Ken Wieland, Contributing Editor

September 9, 2008

3 Min Read
Too soon to write off WiBro

WiBro, Korea’s mobile WiMAX service brand, has often found itself on the receiving end of varying degrees of scepticism. How can it possibly succeed in a market where HSPDA is booming and household broadband penetration exceeds 80 per cent?

And WiBro subscriber figures would appear, at first glance, to go some way in justifying that scepticism: KT (Korea Telecom) had ‘only’ 200,000 WiBro subscribers since it launched the service in June 2006. Bearing in mind that Korea has a population of 48 million, WiBro – say the doubters – is destined to remain a tiny dot on Korea’s bustling broadband landscape.

But two of the main factors that have held WiBro back – a lack of network coverage and a limited range of devices – are being addressed by KT.

It’s worth noting that the June 2006 WiBro launch was restricted to selected areas of Seoul and it wasn’t until April 2007 that KT launched a full commercial WiBro service across the entire area of the country’s capital. This helped to generate greater interest in the service. By the end of 2007, KT’s WiBro subscriber base reached 100,000 and then doubled in size eight months later.

KT has also extended WiBro coverage to 19 cities surrounding Seoul in the Gyeonggi province. These extension areas will go live from 4Q 2008, which will increase WiBro’s population coverage from 12 million to 24 million. That should help WiBro pick up further momentum.
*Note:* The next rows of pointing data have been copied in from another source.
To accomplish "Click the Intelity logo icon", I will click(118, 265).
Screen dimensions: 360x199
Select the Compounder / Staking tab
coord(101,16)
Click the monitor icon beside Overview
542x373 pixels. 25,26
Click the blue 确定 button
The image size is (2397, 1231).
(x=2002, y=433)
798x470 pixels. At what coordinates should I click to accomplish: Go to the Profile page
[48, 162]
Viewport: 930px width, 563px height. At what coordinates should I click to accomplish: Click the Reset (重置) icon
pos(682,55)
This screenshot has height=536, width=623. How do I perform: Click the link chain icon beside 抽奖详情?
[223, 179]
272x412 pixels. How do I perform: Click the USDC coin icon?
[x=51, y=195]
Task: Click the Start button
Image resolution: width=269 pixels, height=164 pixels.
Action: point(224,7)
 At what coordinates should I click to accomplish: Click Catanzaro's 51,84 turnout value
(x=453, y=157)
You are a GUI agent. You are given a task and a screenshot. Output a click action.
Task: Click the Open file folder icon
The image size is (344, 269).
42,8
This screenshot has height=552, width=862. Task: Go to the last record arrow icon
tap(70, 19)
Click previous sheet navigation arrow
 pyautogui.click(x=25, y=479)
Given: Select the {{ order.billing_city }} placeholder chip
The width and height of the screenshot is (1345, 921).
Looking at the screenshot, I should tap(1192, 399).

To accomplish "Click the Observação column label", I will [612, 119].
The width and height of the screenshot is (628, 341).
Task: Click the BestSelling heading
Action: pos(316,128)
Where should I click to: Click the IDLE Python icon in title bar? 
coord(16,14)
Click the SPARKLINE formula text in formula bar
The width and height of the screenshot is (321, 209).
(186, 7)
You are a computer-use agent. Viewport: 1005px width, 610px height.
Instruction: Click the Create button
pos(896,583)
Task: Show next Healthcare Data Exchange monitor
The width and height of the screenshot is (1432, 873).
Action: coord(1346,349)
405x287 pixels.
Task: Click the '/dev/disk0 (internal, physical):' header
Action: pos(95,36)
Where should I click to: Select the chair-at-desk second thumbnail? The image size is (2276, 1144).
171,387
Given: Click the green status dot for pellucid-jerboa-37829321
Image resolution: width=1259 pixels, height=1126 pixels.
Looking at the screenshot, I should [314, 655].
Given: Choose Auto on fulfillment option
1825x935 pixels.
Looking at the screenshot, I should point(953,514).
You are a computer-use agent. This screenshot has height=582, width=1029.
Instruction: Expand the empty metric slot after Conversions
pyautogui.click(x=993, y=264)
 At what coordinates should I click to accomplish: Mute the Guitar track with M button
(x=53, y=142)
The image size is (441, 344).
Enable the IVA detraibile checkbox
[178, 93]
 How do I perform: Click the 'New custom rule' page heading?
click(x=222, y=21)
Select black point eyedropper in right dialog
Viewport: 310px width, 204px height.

The range of WiBro devices is also expanding rapidly: there are now 21 terminals, three of which are handsets, eight portable PCs and ten USB modems.

This number still falls well short of the 250+ HSDPA-capable devices that are currently available in the global marketplace, but Dr. Hyun-Pyo Kim, director of the WiBro Business Unit at KT, doesn’t see HSDPA as a direct WiBro competitor. The 3G operators, he says, are primarily pursuing a voice-centric device strategy and most of the HSDPA subscriber growth is coming from current 2G and 3G users who have been tempted to upgrade to new devices by high subsidies.

“There’s not much change in the total number of mobile voice subscribers and pure market growth is negligible,” he says. “The mobile broadband data market, however, is a totally different story. This is a newly emerging market and most of the WiBro subscribers are new data service users who didn’t switch from other alternate services. The increase of WiBro subscribers implies almost pure and new market growth.”

The introduction of discounted bundled service packages that leverage KT’s strong fixed broadband presence and mobile operation (it has a 53 percent stake in mobile operator KTF) – as well as the rollout of Wave 2 equipment – should also boost WiBro’s prospects. While Wave 1 Wibro equipment can offer 19Mbps per base station sector, Wave 2 nearly doubles that performance level.

If WiBro fails to make significant inroads into the market, say. over the next 12 to 18 months, then it might be an appropriate time to give the technology the thumbs down. But to do so now, just as the pieces appear to be falling into place to secure WiBro growth, seems grotesquely premature.